[Stored records]

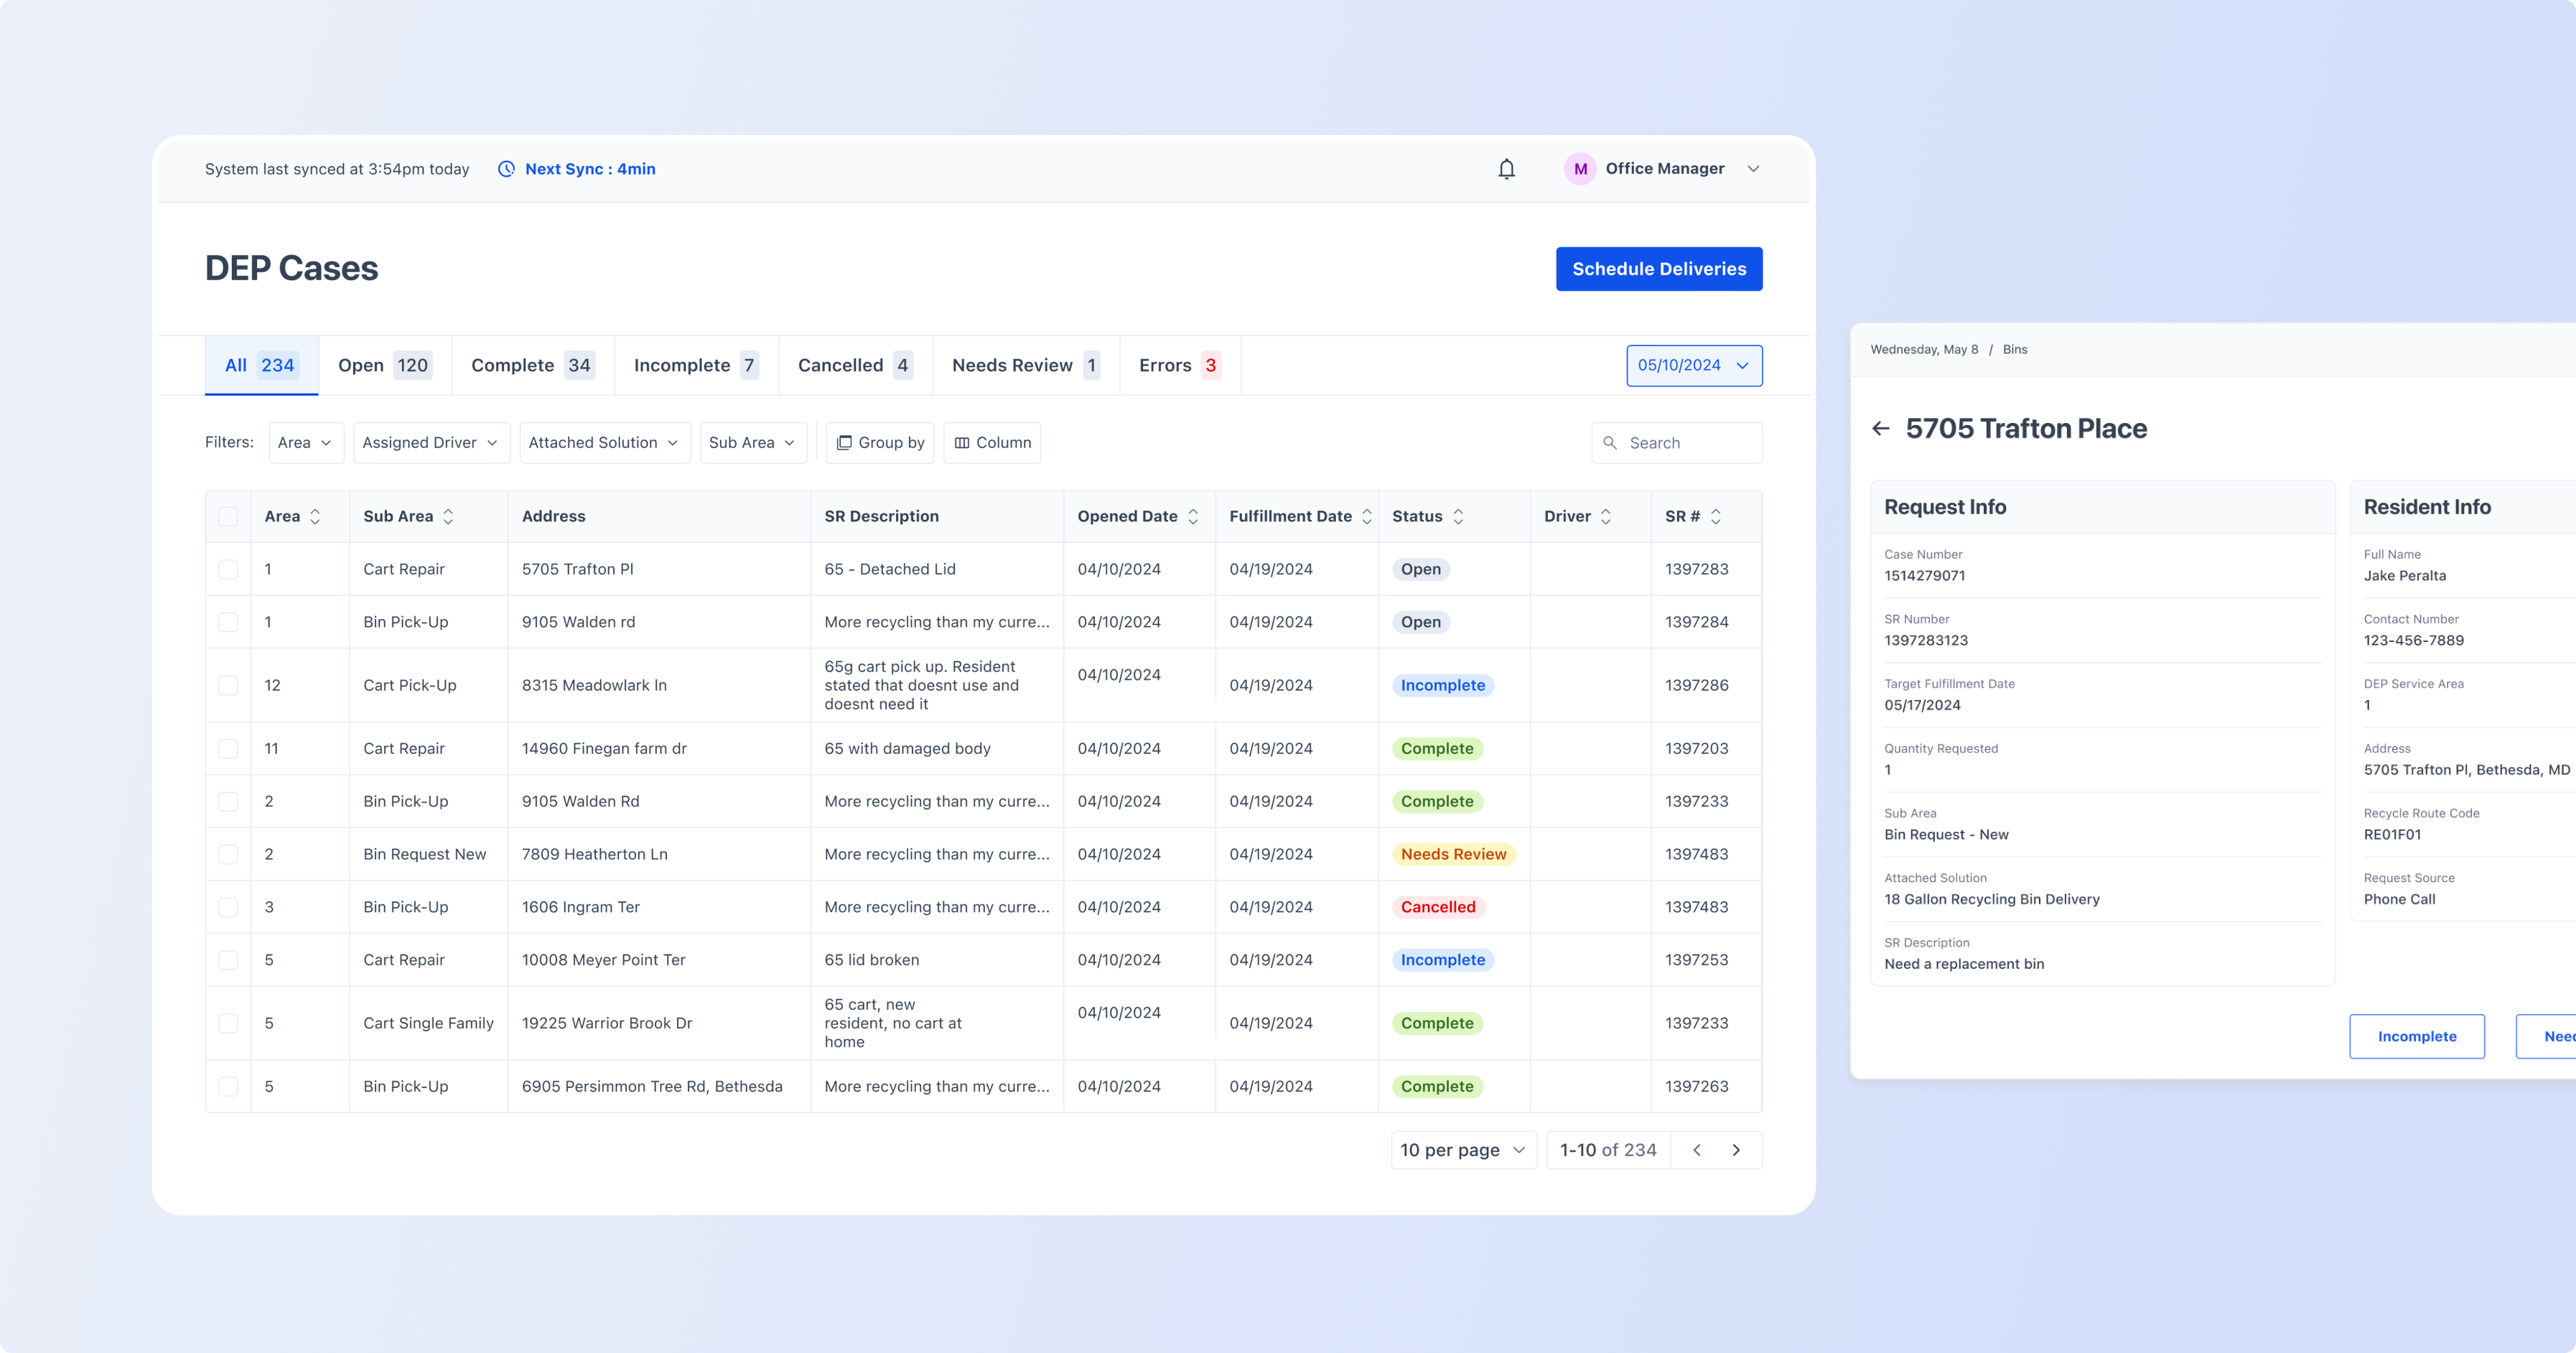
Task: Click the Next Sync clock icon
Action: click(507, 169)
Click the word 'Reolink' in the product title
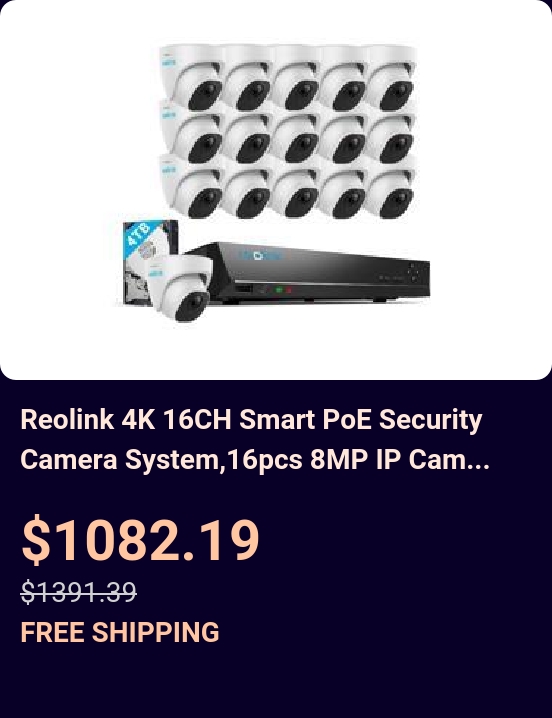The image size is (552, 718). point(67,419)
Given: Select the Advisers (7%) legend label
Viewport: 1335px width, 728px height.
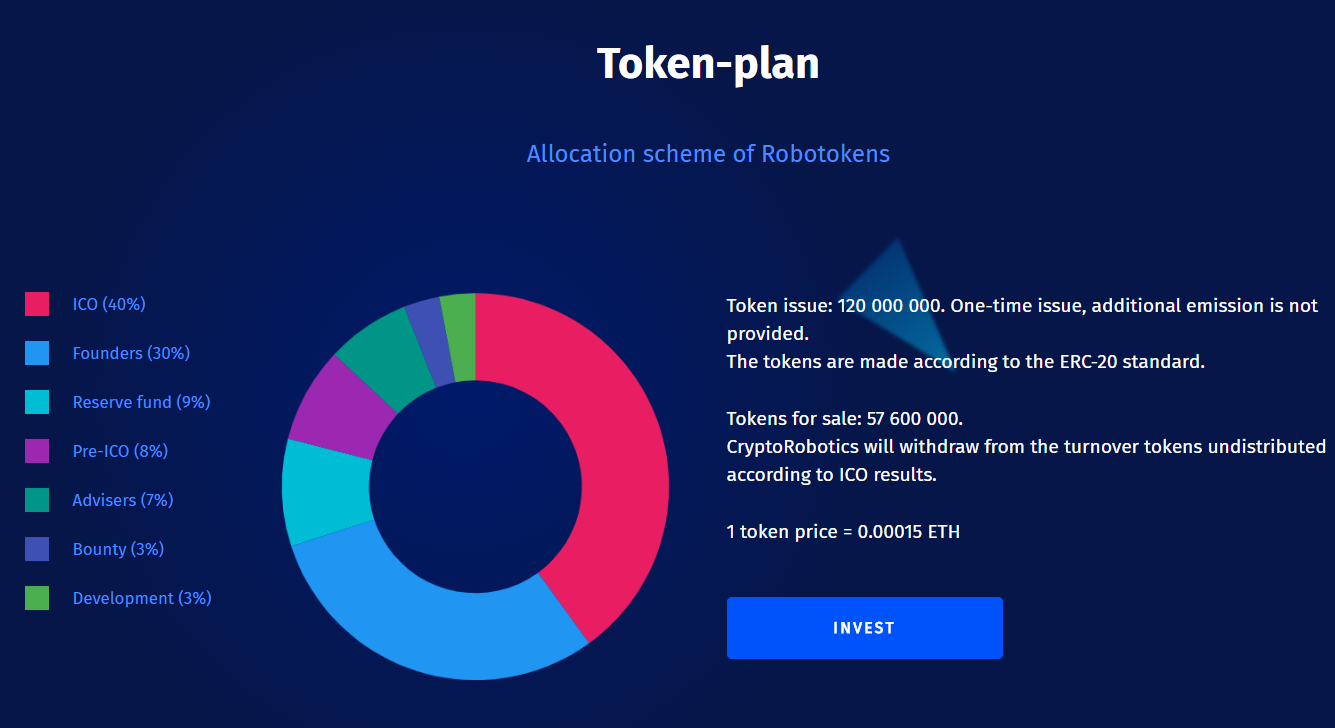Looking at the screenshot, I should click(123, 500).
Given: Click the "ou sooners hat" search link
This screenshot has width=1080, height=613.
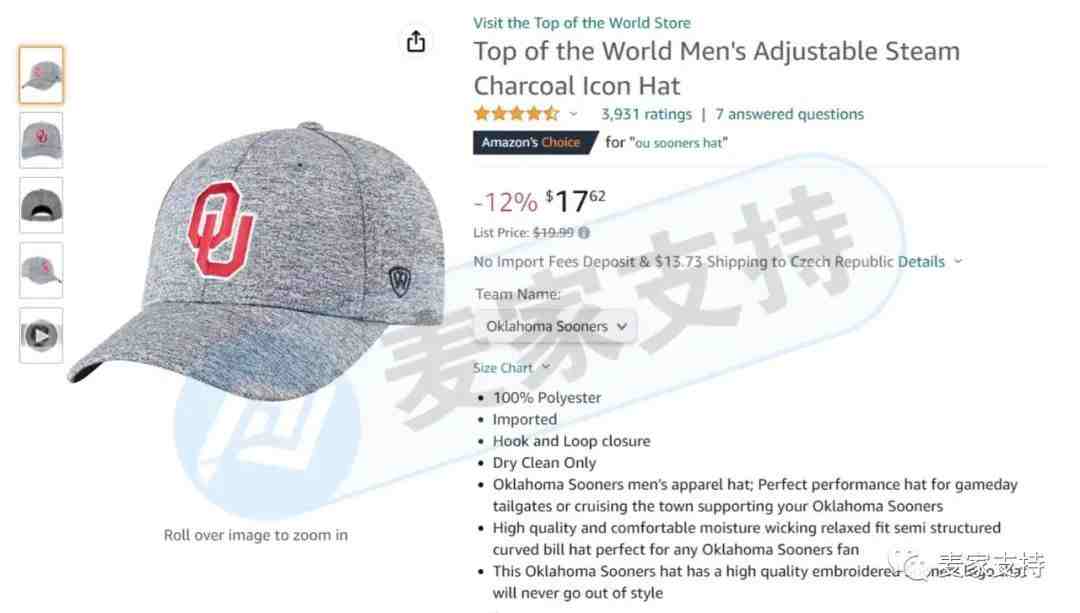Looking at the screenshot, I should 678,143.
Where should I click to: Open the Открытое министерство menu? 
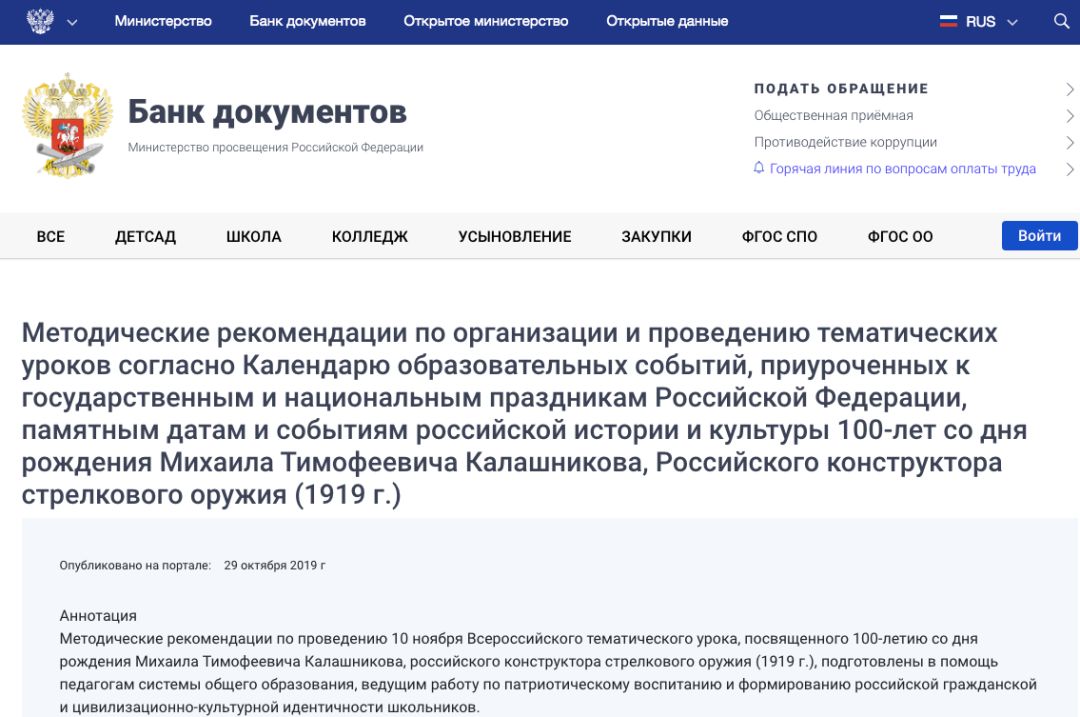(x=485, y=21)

§ ABOUT THIS EXERCISE: Could you write out exactly the lines running from the one with "Where should I" through the last line of the data above, both ends kept, and omit any picture?

§ RESULT:
Where should I click to: Open the Открытое министерство menu? 
(x=485, y=21)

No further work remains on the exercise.